*Problem statement:*
Can the data below be set down again exactly, line for line?

*Record extracts:*
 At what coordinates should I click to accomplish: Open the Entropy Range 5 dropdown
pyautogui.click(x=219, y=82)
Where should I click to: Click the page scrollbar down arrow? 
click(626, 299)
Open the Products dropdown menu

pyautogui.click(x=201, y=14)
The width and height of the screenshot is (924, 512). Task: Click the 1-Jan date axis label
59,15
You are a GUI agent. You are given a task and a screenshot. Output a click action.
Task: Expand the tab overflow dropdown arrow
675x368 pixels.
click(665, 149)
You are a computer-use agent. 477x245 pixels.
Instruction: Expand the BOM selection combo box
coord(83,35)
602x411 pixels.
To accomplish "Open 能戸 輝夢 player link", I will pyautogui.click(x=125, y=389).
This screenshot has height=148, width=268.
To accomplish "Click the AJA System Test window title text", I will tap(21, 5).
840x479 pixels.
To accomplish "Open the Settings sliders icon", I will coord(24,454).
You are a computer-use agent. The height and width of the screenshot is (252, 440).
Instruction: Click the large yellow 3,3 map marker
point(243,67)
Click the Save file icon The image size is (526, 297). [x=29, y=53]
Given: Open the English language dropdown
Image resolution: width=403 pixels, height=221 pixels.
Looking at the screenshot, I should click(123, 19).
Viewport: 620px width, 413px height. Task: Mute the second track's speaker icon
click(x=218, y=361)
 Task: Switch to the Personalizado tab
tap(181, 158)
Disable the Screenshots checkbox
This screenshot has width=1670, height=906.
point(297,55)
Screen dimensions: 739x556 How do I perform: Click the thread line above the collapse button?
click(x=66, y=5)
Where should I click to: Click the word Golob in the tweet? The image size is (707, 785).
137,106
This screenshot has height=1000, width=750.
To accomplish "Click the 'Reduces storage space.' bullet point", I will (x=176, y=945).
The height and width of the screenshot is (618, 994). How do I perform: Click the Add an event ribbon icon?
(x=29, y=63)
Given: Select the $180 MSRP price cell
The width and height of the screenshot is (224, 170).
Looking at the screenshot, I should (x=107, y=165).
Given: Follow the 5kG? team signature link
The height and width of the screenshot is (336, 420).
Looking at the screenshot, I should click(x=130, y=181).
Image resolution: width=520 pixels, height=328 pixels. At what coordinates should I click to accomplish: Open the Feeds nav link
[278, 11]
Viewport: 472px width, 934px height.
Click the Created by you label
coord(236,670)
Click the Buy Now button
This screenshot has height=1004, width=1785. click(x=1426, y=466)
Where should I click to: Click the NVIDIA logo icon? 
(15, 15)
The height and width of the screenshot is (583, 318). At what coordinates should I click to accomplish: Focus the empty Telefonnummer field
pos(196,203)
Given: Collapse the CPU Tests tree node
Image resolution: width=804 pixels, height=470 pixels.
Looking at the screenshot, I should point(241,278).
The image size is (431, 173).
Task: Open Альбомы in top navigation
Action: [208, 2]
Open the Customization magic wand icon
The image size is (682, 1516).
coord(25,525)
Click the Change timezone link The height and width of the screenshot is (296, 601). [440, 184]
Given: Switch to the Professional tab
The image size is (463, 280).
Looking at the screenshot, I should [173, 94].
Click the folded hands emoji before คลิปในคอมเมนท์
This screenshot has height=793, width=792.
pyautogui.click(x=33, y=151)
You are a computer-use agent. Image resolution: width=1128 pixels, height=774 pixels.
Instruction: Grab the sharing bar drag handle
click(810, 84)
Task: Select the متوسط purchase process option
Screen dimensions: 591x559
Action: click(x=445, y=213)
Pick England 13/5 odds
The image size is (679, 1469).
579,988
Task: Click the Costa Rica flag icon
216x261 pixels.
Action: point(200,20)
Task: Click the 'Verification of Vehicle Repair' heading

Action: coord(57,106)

*Response for this exercise:*
 At what coordinates should I click to accomplish: Open the Entropy Range 5 dropdown
pyautogui.click(x=219, y=82)
Where should I click to: Click the page scrollbar down arrow? 
click(626, 299)
Open the Products dropdown menu

pyautogui.click(x=201, y=14)
The width and height of the screenshot is (924, 512). Task: Click the 1-Jan date axis label
59,15
You are a GUI agent. You are given a task and a screenshot. Output a click action.
Task: Expand the tab overflow dropdown arrow
675x368 pixels.
click(665, 149)
You are a computer-use agent. 477x245 pixels.
Instruction: Expand the BOM selection combo box
coord(83,35)
602x411 pixels.
To accomplish "Open 能戸 輝夢 player link", I will pyautogui.click(x=125, y=389).
This screenshot has height=148, width=268.
To accomplish "Click the AJA System Test window title text", I will tap(21, 5).
840x479 pixels.
To accomplish "Open the Settings sliders icon", I will coord(24,454).
You are a computer-use agent. The height and width of the screenshot is (252, 440).
Instruction: Click the large yellow 3,3 map marker
point(243,67)
Click the Save file icon The image size is (526, 297). [x=29, y=53]
Given: Open the English language dropdown
Image resolution: width=403 pixels, height=221 pixels.
Looking at the screenshot, I should click(123, 19).
Viewport: 620px width, 413px height. Task: Mute the second track's speaker icon
click(x=218, y=361)
 Task: Switch to the Personalizado tab
tap(181, 158)
Disable the Screenshots checkbox
This screenshot has width=1670, height=906.
point(297,55)
Screen dimensions: 739x556 How do I perform: Click the thread line above the collapse button?
click(x=66, y=5)
Where should I click to: Click the word Golob in the tweet? The image size is (707, 785).
137,106
This screenshot has height=1000, width=750.
To accomplish "Click the 'Reduces storage space.' bullet point", I will (x=176, y=945).
The height and width of the screenshot is (618, 994). How do I perform: Click the Add an event ribbon icon?
(x=29, y=63)
Given: Select the $180 MSRP price cell
The width and height of the screenshot is (224, 170).
Looking at the screenshot, I should (x=107, y=165).
Given: Follow the 5kG? team signature link
The height and width of the screenshot is (336, 420).
Looking at the screenshot, I should click(x=130, y=181).
Image resolution: width=520 pixels, height=328 pixels. At what coordinates should I click to accomplish: Open the Feeds nav link
[278, 11]
Viewport: 472px width, 934px height.
Click the Created by you label
coord(236,670)
Click the Buy Now button
This screenshot has height=1004, width=1785. click(x=1426, y=466)
Where should I click to: Click the NVIDIA logo icon? 
(15, 15)
The height and width of the screenshot is (583, 318). At what coordinates should I click to accomplish: Focus the empty Telefonnummer field
pos(196,203)
Given: Collapse the CPU Tests tree node
Image resolution: width=804 pixels, height=470 pixels.
Looking at the screenshot, I should point(241,278).
The image size is (431, 173).
Task: Open Альбомы in top navigation
Action: [208, 2]
Open the Customization magic wand icon
The image size is (682, 1516).
coord(25,525)
Click the Change timezone link The height and width of the screenshot is (296, 601). [440, 184]
Given: Switch to the Professional tab
The image size is (463, 280).
Looking at the screenshot, I should [173, 94].
Click the folded hands emoji before คลิปในคอมเมนท์
This screenshot has height=793, width=792.
pyautogui.click(x=33, y=151)
You are a computer-use agent. Image resolution: width=1128 pixels, height=774 pixels.
Instruction: Grab the sharing bar drag handle
click(810, 84)
Task: Select the متوسط purchase process option
Screen dimensions: 591x559
Action: click(x=445, y=213)
Pick England 13/5 odds
The image size is (679, 1469).
579,988
Task: Click the Costa Rica flag icon
216x261 pixels.
Action: point(200,20)
Task: Click the 'Verification of Vehicle Repair' heading

Action: coord(57,106)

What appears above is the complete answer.